La proposition de loi Courteau sur l’hydroélectricité, une « initiative isolée »

Le texte du sénateur socialiste propose d’allonger de 75 à 99 ans la durée maximale des concessions hydroélectriques, sans redevance. Il devrait rejoindre la multitude de propositions de loi jamais examinées.

Une bombe qui fait pschit. Le texte de loi proposé par le sénateur Roland Courteau (PS) sur le renouvellement des concessions hydroélectriques est une « initiative isolée », indique le groupe socialiste du Palais du Luxembourg.

Soutenu « légèrement » par une cinquantaine de sénateurs de la commission des affaires économiques du Sénat, le document n’est pas porté par le groupe et ne sera pas examiné officiellement.

En clair, le texte finira donc à la poubelle, comme de très nombreuses propositions de lois. 

Enregistré le 14 février, il a été publié sur le site du Sénat mardi 26 février.

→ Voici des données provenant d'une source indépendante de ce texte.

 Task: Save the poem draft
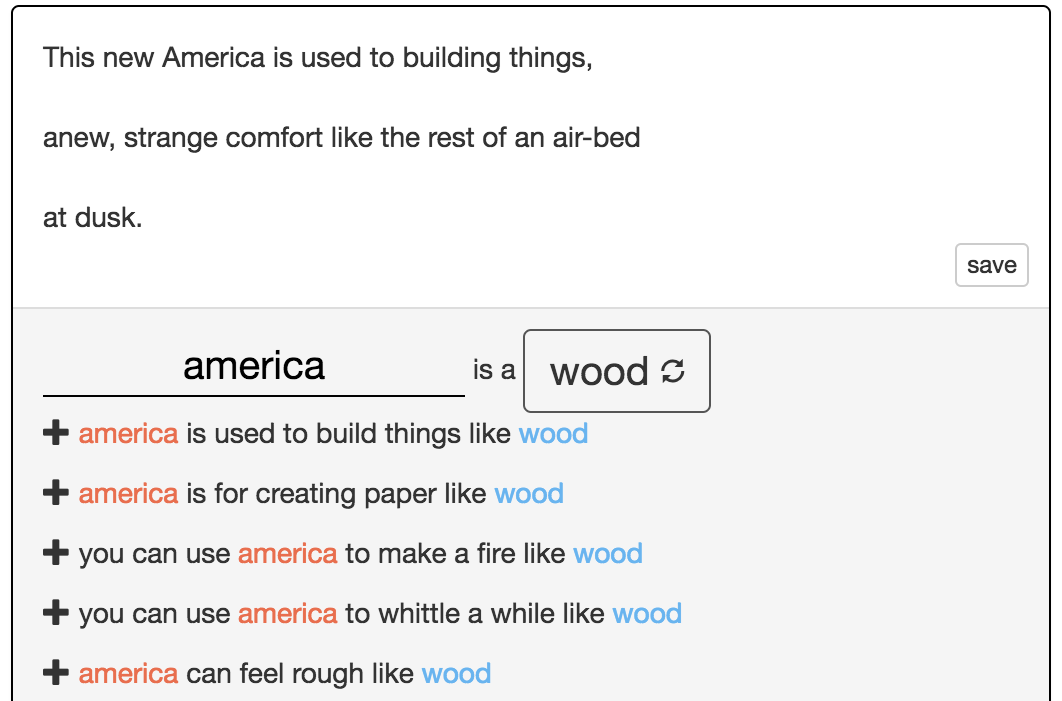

Le document propose d’allonger de 75 à 99 ans la durée maximale des concessions hydroélectriques, sans redevance à valoir par les opérateurs en place, mais en échange de travaux pour moderniser les barrages et ainsi renforcer leur productivité. 

En l’état, le texte reviendrait à faire un cadeau de 2 milliards d’euros aux opérateurs qui contrôlent actuellement les concessions c’est-à-dire principalement EDF, ironise un fin connaisseur du dossier. 

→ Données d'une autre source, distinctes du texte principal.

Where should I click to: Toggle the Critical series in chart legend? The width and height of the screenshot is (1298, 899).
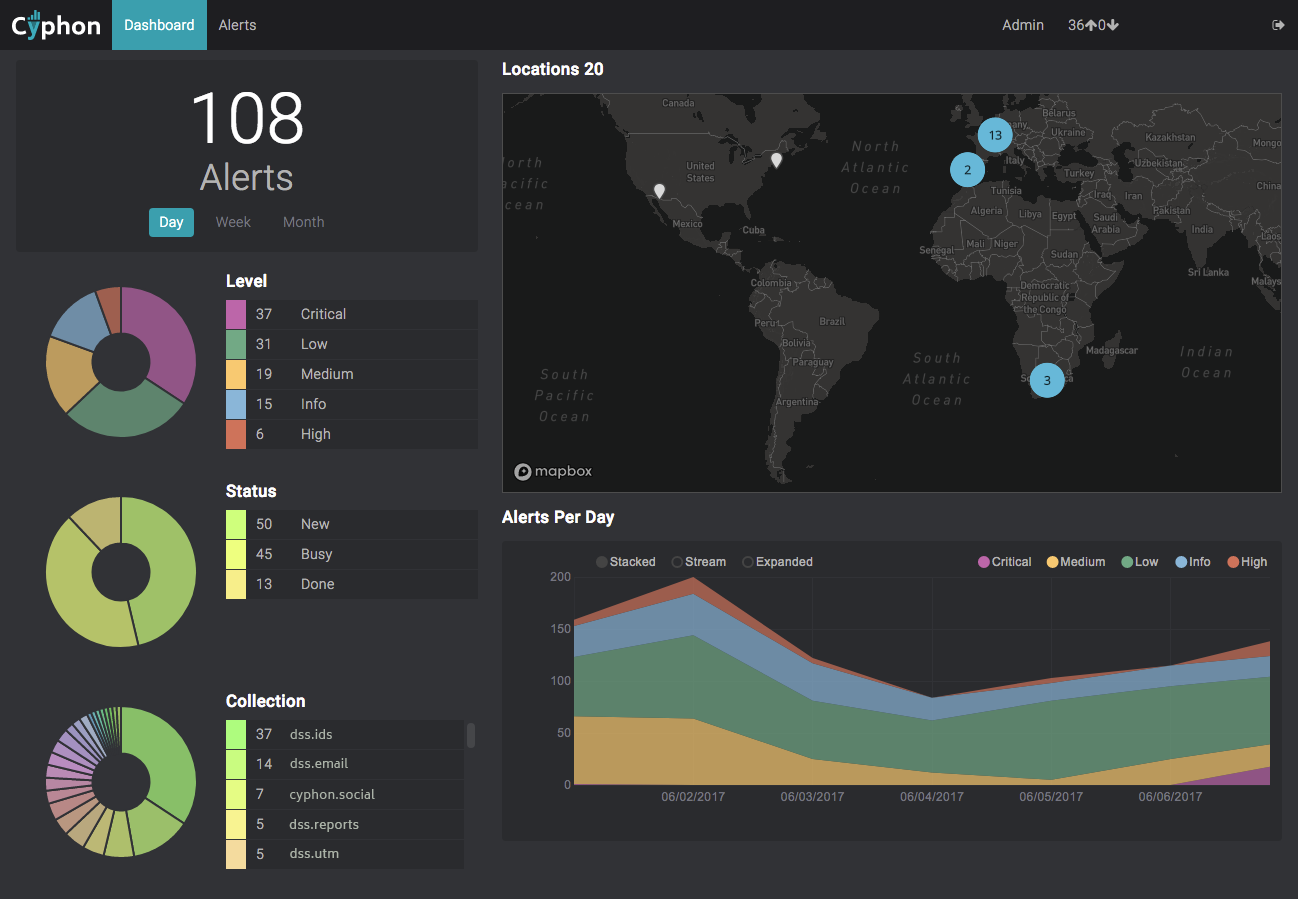click(x=1004, y=562)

A la Commission européenne, le projet a été vu d’un mauvais oeil. En 2012, l’UE a incité la France a accélérer l’ouverture à la concurrence des concessions hydroélectriques, aujourd’hui majoritairement détenues par EDF et deux filiales de GDF Suez. 

Les raisons qui ont conduit Roland Courteau a présenter ce texte ne sont pas claires. Mercredi 27 février, le bureau du sénateur était injoignable. Mais, au Sénat comme à l’Assemblée, l’initiative a surpris. 

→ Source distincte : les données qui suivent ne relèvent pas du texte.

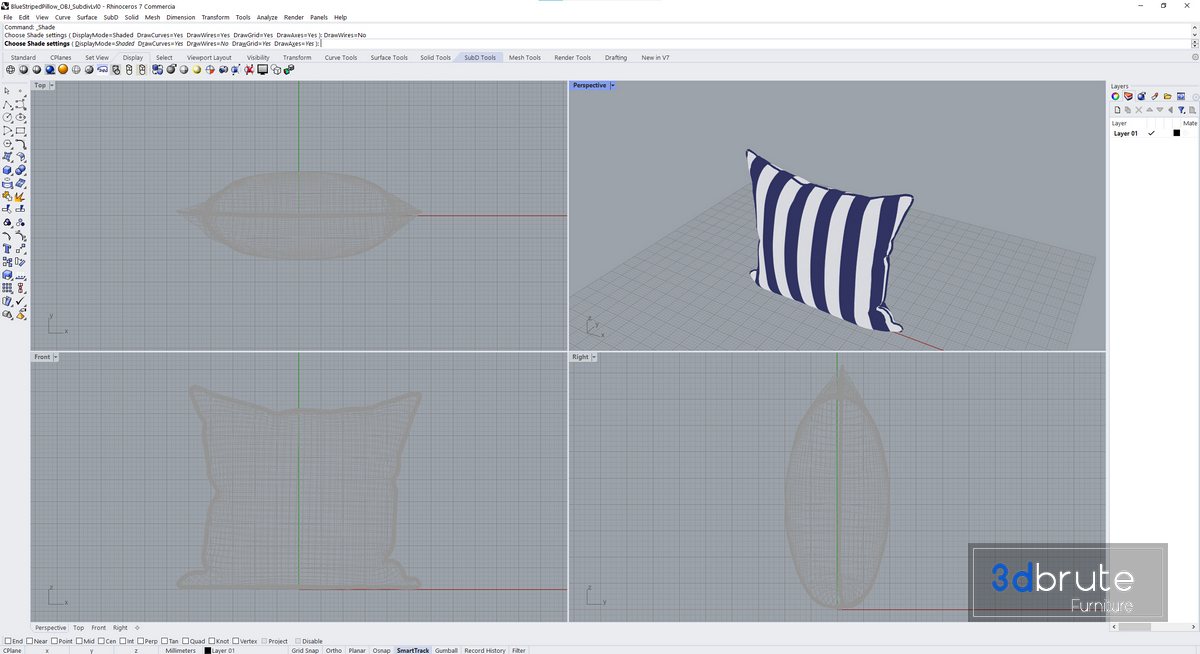Screen dimensions: 1200x654
Task: Check the Vertex osnap option
Action: 235,641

« Nous attendons le rapport de l’Assemblée nationale », indique-t-on au groupe socialiste du Sénat. A la demande de la ministre de l’Ecologie, la commission des Affaires économiques de l’Assemblée nationale doit remettre un rapport qui fait le point sur « les scénarios alternatifs » à la mise en concurrence. 

Après une série de consultations, le rapport de la députée Marie-Hélène Battistel (PS) devait être présenté le 15 février. L’examen a été repoussé. Il doit avoir lieu en commission à l’Assemblée au mois de mars.